[TASK DIRECTIONS] Reproduce the records below exactly from their first line through the line containing "Menu (289, 96)", omitting all pictures.

[THE DATA]
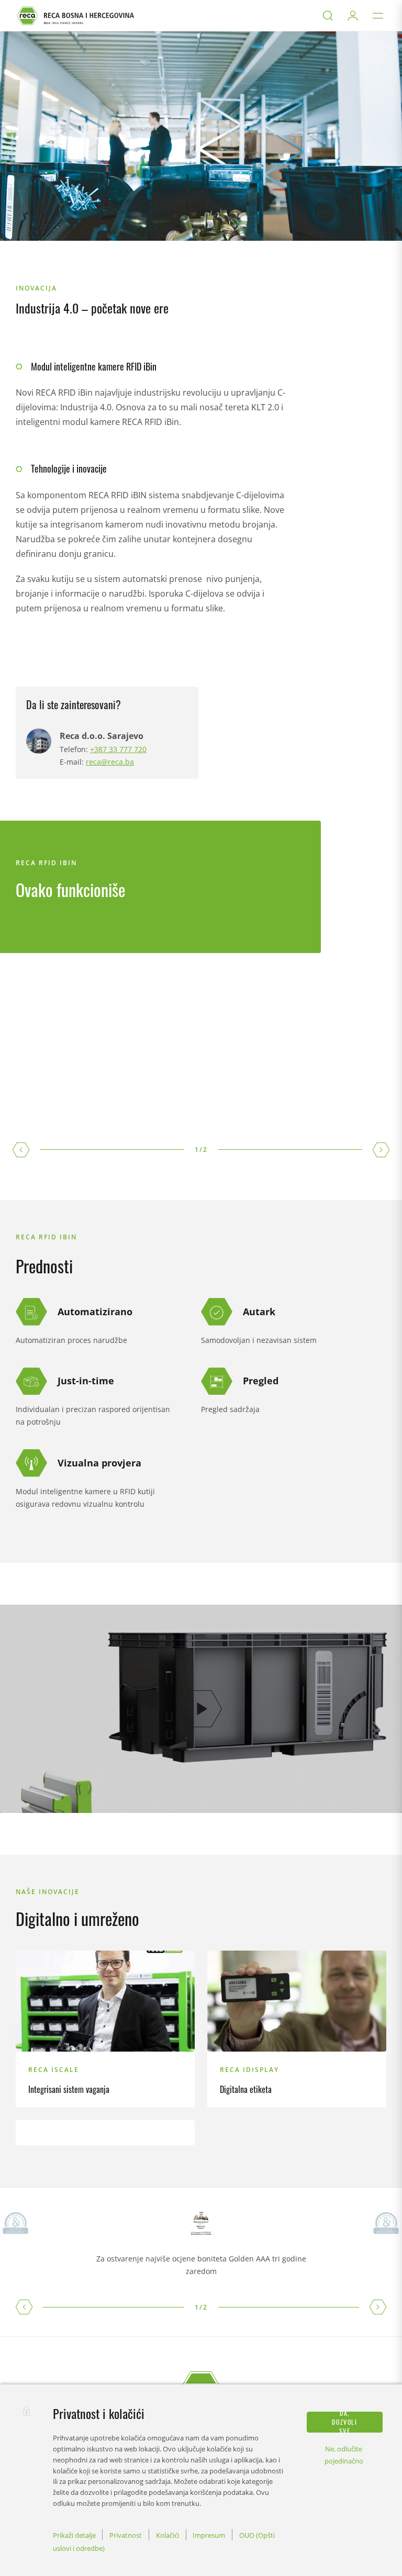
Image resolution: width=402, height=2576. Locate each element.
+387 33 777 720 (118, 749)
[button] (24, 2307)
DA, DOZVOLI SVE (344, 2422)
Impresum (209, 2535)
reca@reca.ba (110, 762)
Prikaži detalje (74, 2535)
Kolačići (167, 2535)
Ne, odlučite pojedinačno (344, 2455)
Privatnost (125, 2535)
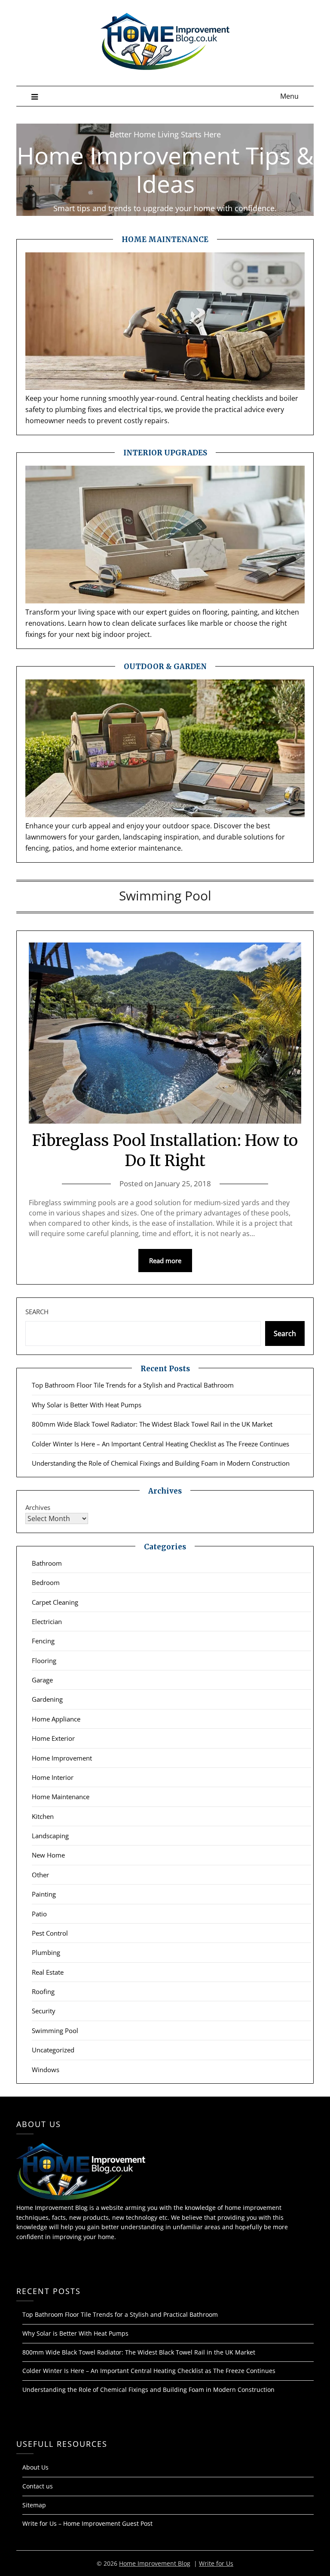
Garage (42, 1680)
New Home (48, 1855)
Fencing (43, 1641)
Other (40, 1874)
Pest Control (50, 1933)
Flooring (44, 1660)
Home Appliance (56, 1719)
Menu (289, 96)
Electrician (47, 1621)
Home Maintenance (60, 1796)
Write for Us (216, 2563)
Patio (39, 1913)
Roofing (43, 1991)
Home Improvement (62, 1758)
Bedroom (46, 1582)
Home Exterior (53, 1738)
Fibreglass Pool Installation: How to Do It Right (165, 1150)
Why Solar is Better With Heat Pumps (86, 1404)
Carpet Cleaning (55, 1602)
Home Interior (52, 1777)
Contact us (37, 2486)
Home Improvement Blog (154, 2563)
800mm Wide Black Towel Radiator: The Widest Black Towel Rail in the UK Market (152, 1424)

[RESULT OF THIS EXERCISE]
Image resolution: width=402, height=2576. Locate each element.
+387 33 777 720 (118, 749)
[button] (24, 2307)
DA, DOZVOLI SVE (344, 2422)
Impresum (209, 2535)
reca@reca.ba (110, 762)
Prikaži detalje (74, 2535)
Kolačići (167, 2535)
Ne, odlučite pojedinačno (344, 2455)
Privatnost (125, 2535)
Garage (42, 1680)
New Home (48, 1855)
Fencing (43, 1641)
Other (40, 1874)
Pest Control (50, 1933)
Flooring (44, 1660)
Home Appliance (56, 1719)
Menu (289, 96)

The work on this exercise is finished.